# Remembering the old



## Lord Rahl (Mar 13, 2010)

Hey guys so its been 17yrs 2day, when i started playing and collecting GW products. So i thought i would have a little rememberence day on the past glories of the 40k game system. 

I am one of those people who still manage to horde all the old rulebooks and minis from days past and i had decided to get a group of mates round and play a series of battles. 

Each battle took place on a far distant war torn planet and used the rules set for 2nd, 3rd and 4th editions of the game. This not only brought back some very fond memories but also showed in depth how much the game had actually changed, tacticaly and simplicaty wise.

I for one still believe that 2nd edition was by far the most competitve and was more tacticaly challangening than the other sets, this may be due tio my biased oppinion but then GW do have a habbit of tring to suck in little kids for the extra profit, thats the only reason the rules set was changed.

I thought i would shre this special day with you guys and take the oppitunity to ask if anyone on this forum still played the old edtions of this much loved sci-fi game, if you dont then my next question would be why? Go on give it ago it's fun.

I dont belive you have to be constricted to one rule set because GW brings a new set out, just for fun i am a strong beleiver that you can use whatever ruleset you want to use. Also it would be nice for some of the long time players and collecters to join in and remember the days of old and past glories that was 2nd edition onwards to the present edition.

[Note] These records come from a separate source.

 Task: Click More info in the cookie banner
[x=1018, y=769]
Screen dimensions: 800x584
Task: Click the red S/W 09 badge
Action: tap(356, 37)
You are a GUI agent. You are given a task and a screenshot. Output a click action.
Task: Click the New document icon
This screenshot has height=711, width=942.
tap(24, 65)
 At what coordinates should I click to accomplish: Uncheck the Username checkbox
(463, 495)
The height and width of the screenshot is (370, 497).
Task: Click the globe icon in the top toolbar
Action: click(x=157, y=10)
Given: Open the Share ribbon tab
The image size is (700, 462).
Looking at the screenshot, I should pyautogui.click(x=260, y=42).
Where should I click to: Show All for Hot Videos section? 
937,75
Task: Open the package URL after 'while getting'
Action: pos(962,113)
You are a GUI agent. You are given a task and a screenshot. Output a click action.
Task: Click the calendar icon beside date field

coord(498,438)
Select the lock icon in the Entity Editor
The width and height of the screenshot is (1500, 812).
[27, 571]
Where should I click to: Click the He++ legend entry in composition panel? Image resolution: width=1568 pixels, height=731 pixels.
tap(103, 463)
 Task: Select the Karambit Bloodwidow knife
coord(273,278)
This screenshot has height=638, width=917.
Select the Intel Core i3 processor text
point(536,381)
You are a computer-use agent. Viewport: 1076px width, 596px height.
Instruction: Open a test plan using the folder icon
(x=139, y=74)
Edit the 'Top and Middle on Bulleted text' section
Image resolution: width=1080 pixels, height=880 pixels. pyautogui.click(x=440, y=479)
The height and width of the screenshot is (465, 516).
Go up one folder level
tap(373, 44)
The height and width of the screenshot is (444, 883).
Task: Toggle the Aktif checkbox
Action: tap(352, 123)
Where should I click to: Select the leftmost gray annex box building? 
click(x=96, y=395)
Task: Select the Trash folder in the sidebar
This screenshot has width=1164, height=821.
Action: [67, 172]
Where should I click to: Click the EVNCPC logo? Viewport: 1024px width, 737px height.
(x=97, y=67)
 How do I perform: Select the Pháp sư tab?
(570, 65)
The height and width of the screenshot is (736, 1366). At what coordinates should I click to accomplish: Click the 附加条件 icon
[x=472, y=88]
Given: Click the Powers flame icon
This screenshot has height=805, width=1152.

So please make an old gamer happy and replie to this post and make whatever comments you deem fit to make.

Thanx in advance Lord Rahl


----------



## Aramoro (Oct 7, 2009)

I would tend to agree that 2nd ed was the best edition, but that's because I am old.

Aramoro


----------



## GrizBe (May 12, 2010)

2nd Editions when I started too... but, the games definately easier to play these days and a short battle no longer takes forever as your having to roll for each model in combat like you used to... I'll always love 2nd ed... but the gameplay is more fun now I find.


----------



## Viscount Vash (Jan 3, 2007)

Aramoro said:


> I would tend to agree that 2nd ed was the best edition, but that's because I am old.
> 
> Aramoro


Snap. 

I use the pre 3rd edition Epic rules whenever I can but for 40k have had to go with the flow.


----------



## Mart007 (Mar 29, 2008)

I missed 3rd ed but played all from RT. I was quite young when I played RT and never really got it so wont count that!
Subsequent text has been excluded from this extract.